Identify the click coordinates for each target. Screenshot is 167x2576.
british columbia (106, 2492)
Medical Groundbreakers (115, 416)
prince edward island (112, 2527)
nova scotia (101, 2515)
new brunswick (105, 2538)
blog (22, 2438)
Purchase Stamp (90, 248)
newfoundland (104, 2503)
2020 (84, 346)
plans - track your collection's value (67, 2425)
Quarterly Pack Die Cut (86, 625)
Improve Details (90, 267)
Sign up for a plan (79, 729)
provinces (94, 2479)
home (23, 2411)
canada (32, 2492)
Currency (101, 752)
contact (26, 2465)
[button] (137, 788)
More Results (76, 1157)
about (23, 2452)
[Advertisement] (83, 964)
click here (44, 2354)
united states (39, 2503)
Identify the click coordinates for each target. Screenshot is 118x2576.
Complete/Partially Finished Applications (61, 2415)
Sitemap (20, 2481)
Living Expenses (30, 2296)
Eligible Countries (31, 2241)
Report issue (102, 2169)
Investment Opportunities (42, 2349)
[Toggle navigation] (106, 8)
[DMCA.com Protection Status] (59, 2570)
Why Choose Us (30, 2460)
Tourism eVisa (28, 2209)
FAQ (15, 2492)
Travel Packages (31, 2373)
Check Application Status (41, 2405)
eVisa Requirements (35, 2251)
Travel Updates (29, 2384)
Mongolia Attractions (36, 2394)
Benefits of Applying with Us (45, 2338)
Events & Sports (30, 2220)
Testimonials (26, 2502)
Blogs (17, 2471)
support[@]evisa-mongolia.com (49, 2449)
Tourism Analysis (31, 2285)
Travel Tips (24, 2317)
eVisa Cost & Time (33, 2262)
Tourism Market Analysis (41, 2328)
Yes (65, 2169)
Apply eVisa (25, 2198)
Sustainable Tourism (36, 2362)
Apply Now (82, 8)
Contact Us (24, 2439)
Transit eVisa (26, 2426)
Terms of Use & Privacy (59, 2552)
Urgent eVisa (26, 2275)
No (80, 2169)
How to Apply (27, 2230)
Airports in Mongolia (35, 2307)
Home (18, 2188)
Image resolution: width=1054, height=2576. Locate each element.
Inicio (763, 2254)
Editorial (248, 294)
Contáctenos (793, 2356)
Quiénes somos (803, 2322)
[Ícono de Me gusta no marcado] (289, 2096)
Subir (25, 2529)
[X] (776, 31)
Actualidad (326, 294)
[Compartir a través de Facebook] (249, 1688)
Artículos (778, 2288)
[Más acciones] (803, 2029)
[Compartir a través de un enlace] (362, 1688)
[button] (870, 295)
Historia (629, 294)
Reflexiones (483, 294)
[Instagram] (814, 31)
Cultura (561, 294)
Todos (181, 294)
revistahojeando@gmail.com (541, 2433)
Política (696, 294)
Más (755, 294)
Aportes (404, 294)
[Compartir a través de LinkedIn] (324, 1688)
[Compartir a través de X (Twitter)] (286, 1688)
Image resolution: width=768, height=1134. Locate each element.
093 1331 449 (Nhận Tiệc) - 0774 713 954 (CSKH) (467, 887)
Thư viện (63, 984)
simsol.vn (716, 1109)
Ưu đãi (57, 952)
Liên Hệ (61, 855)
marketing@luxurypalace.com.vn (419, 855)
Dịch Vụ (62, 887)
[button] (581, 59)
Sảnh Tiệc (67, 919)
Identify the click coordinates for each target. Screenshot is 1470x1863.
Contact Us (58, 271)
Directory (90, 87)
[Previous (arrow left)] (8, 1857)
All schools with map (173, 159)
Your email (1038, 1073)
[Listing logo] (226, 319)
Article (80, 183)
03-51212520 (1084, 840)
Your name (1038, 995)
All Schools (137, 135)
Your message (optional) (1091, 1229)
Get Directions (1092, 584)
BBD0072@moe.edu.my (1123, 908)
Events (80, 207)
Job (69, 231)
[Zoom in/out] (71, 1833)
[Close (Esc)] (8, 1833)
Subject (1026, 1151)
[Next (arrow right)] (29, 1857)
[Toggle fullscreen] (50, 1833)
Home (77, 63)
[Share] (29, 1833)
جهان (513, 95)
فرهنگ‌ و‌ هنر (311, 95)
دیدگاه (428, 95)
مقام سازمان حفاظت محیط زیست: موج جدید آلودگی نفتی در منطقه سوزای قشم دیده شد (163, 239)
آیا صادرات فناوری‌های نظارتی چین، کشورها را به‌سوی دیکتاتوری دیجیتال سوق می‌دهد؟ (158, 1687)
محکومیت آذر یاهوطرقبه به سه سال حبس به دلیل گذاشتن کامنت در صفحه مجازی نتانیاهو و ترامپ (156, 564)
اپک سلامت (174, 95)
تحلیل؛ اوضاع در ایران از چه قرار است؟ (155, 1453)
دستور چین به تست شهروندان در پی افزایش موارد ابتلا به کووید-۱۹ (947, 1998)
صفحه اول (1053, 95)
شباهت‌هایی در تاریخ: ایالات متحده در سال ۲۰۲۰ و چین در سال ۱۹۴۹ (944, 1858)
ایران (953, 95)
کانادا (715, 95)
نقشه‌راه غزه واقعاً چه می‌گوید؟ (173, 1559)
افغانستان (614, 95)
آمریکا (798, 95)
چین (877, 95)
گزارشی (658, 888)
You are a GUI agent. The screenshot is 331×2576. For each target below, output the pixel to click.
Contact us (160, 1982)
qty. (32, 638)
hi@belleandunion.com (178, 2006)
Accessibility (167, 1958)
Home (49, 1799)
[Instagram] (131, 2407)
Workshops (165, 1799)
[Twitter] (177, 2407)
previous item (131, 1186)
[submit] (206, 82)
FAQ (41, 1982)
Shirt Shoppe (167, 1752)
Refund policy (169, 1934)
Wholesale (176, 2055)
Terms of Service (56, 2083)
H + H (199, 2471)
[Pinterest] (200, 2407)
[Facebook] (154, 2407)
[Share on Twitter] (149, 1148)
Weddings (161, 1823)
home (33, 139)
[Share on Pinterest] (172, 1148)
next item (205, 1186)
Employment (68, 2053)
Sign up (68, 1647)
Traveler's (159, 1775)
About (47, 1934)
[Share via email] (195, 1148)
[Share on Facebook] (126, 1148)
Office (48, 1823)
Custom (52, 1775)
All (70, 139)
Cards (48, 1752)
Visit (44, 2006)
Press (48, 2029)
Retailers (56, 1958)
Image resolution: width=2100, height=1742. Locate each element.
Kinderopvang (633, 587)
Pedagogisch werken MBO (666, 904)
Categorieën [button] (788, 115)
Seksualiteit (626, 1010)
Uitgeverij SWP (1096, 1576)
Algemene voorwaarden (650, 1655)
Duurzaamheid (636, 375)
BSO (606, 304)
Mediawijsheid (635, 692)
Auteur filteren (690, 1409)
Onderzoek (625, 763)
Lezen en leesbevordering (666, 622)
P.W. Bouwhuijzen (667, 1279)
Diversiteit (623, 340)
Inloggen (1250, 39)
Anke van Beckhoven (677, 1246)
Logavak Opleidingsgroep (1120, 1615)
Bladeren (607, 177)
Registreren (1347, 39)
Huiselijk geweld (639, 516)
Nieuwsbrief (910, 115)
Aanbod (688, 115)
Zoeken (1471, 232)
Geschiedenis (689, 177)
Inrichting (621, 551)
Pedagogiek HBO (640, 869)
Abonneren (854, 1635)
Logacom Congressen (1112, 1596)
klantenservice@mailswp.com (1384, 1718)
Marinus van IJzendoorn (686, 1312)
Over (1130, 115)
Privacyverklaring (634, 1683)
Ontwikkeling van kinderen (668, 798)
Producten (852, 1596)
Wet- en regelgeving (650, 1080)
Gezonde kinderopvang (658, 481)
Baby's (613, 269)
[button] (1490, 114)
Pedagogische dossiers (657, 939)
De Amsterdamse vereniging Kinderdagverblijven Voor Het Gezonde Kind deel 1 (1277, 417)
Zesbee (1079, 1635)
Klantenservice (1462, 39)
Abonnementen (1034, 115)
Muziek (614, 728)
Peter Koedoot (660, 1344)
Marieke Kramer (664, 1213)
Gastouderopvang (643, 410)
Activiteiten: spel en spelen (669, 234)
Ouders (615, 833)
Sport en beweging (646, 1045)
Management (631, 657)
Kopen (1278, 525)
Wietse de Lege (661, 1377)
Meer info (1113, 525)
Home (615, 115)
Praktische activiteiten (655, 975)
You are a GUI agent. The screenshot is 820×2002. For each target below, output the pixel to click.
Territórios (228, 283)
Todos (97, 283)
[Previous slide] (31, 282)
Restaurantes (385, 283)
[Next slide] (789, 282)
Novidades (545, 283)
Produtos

....

§ **EXERCISE AIM**: Pull every line containing the word "with" out of the listing.

§ **ANSWER SPACE**:
Benefits of Applying with Us (45, 2338)
All schools with map (173, 159)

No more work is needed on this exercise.